Some of the potential women candidates are Mary Ellen Turpel-Lafond the first aboriginal woman to serve on the Saskatchewan provincial court bench. Another strong contender is Jean Teillet the past vice-president and treasurer of the Indigenous Bar Association, founding president of the Metis Nation Lawyers Association and she is the great grand niece of Louis Riel. A male counterpart is Senator Murray Sinclair who was a former judge in Manitoba, as well as the chair of the Truth Reconciliation Commission, also high on the list.
The Prime Minister responding to the demand for more diversity on the bench said, “It’s not something we can suddenly do overnight, there is an awful lot of work to do in the lower courts to be able to get the diversity up, to be able to get more women to the bench.
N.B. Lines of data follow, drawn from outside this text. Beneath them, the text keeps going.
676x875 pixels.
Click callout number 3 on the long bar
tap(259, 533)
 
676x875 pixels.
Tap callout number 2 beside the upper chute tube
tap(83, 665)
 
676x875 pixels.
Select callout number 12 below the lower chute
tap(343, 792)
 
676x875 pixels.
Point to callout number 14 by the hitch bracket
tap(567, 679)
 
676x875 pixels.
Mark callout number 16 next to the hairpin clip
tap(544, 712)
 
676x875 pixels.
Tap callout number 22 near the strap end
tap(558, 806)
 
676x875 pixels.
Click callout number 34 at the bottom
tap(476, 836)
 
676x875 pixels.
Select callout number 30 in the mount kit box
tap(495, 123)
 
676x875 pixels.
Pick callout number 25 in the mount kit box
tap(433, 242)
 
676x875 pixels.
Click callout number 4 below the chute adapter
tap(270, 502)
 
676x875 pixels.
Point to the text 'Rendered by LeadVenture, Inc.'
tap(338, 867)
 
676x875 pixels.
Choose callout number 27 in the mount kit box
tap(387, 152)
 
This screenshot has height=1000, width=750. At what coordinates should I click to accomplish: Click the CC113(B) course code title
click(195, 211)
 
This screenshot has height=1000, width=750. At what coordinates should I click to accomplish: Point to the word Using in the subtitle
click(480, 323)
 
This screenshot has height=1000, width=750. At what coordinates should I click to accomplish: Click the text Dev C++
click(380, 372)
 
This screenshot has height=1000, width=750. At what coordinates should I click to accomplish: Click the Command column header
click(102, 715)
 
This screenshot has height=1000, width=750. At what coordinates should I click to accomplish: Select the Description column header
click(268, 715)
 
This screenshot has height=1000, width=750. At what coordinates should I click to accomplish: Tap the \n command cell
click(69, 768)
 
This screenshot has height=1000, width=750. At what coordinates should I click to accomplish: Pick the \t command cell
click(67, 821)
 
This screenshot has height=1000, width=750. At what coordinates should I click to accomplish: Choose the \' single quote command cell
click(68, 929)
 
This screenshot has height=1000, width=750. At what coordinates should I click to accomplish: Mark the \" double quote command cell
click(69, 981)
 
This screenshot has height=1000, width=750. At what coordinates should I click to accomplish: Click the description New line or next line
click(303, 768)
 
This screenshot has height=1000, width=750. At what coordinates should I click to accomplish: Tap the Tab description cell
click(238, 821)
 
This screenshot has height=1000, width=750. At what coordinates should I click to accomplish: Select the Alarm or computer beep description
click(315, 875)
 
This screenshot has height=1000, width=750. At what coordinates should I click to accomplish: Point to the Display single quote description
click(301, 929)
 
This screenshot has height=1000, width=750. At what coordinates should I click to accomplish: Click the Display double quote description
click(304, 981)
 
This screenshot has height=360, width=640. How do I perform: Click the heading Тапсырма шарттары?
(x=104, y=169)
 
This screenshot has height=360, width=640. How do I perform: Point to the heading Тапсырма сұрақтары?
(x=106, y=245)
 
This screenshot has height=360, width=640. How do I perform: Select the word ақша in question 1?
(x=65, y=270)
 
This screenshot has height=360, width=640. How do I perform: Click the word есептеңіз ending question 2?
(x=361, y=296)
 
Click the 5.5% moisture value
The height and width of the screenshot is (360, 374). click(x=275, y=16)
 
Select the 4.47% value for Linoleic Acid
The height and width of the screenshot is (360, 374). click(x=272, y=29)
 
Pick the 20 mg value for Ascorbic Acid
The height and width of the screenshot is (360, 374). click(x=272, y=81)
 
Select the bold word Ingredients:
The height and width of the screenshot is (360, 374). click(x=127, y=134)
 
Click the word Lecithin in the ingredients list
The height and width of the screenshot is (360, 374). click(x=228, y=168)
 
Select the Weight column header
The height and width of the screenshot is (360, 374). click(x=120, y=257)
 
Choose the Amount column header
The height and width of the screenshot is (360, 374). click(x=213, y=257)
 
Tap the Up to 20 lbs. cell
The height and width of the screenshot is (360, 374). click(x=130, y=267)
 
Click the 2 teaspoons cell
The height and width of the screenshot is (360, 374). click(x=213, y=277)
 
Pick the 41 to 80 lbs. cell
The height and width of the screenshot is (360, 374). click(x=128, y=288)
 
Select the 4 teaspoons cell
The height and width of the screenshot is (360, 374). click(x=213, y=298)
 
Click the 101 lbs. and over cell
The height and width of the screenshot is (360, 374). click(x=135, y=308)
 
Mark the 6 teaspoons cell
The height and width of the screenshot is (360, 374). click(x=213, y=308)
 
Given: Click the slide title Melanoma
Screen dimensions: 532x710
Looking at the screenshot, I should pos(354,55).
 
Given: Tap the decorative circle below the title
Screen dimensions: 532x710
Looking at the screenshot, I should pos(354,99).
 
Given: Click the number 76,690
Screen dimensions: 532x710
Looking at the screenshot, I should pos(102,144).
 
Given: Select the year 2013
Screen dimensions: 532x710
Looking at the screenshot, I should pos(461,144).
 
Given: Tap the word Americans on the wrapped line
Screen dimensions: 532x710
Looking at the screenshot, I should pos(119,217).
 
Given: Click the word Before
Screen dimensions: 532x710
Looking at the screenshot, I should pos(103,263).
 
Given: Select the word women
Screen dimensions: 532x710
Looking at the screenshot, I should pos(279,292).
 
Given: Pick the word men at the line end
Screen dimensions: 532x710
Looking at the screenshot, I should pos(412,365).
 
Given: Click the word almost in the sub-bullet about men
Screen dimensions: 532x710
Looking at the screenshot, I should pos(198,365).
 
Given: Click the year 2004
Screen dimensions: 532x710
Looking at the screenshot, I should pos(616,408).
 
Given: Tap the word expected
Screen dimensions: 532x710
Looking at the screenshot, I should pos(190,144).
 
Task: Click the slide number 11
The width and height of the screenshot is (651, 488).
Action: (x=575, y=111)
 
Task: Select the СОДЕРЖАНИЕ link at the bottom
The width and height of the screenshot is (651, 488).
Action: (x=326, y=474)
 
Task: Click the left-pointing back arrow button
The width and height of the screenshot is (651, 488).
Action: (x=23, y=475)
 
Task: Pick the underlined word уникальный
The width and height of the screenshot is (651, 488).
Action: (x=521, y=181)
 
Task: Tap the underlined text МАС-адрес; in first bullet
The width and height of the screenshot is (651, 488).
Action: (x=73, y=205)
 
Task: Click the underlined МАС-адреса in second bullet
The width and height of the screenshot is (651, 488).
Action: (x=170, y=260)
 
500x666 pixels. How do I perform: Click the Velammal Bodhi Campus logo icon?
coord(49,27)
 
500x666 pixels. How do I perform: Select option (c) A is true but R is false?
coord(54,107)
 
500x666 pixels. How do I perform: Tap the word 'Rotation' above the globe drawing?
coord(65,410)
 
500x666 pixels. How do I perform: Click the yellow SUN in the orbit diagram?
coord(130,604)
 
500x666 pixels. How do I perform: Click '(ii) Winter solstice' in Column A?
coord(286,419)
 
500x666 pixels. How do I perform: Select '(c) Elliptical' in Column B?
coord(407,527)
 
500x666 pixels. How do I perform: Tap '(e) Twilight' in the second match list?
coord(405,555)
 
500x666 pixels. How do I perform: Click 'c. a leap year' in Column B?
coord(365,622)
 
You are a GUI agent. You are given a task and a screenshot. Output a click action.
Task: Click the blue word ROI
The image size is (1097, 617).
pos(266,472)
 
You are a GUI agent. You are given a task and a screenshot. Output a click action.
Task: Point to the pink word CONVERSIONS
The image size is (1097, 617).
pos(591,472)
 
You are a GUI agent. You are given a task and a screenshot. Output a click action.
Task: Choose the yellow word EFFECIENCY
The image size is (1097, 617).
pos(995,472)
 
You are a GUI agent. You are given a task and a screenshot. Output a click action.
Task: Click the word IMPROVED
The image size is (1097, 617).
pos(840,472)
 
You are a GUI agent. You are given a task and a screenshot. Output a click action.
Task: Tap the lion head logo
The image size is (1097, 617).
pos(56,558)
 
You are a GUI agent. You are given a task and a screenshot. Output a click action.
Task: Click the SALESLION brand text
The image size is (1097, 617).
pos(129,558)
What we’re going to do with this new Supreme Court process is chose the absolute best possible Supreme Court Justice to serve Canadians, and keep in mind that we want to make sure that we are representing as many Canadians with that court as we possible can.”
Aboriginal people don’t always view courts as the podium for justice. Too many aboriginal people are in jail at this very moment. The Supreme court deals with land claims and larger issues and the Indigenous people have not always had justice on their side. In the words of the Prime Minister, “If you have this panel of nine white judges staring at you, and you are having all of your fights adjudicated by those persons, how legitimate is that institution in your eyes? The country has evolved people are looking for those perspectives.”